* GOAL OF THE EXERCISE *
Return each line of the data below with no changes at all.

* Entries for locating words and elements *
►

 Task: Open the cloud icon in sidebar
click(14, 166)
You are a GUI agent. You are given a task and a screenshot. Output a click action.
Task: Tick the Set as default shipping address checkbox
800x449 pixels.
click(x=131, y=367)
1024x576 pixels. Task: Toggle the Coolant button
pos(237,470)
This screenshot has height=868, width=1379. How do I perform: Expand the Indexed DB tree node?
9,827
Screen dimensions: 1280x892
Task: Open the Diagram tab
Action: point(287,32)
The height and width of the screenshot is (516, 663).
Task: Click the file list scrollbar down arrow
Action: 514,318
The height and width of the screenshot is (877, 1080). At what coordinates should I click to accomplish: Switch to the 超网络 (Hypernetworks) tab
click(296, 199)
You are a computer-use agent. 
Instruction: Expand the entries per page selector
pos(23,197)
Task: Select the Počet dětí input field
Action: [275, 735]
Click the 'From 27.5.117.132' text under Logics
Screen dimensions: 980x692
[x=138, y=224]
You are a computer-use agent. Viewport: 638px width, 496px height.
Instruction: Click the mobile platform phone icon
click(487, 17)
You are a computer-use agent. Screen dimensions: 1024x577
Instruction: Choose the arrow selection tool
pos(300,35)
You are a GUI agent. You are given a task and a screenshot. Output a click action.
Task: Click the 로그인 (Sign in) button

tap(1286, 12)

◄

* CORRECT RESPONSE *
 Task: Open the cloud icon in sidebar
click(14, 166)
You are a GUI agent. You are given a task and a screenshot. Output a click action.
Task: Tick the Set as default shipping address checkbox
800x449 pixels.
click(x=131, y=367)
1024x576 pixels. Task: Toggle the Coolant button
pos(237,470)
This screenshot has height=868, width=1379. How do I perform: Expand the Indexed DB tree node?
9,827
Screen dimensions: 1280x892
Task: Open the Diagram tab
Action: point(287,32)
The height and width of the screenshot is (516, 663).
Task: Click the file list scrollbar down arrow
Action: 514,318
The height and width of the screenshot is (877, 1080). At what coordinates should I click to accomplish: Switch to the 超网络 (Hypernetworks) tab
click(296, 199)
You are a computer-use agent. 
Instruction: Expand the entries per page selector
pos(23,197)
Task: Select the Počet dětí input field
Action: [275, 735]
Click the 'From 27.5.117.132' text under Logics
Screen dimensions: 980x692
[x=138, y=224]
You are a computer-use agent. Viewport: 638px width, 496px height.
Instruction: Click the mobile platform phone icon
click(487, 17)
You are a computer-use agent. Screen dimensions: 1024x577
Instruction: Choose the arrow selection tool
pos(300,35)
You are a GUI agent. You are given a task and a screenshot. Output a click action.
Task: Click the 로그인 (Sign in) button

tap(1286, 12)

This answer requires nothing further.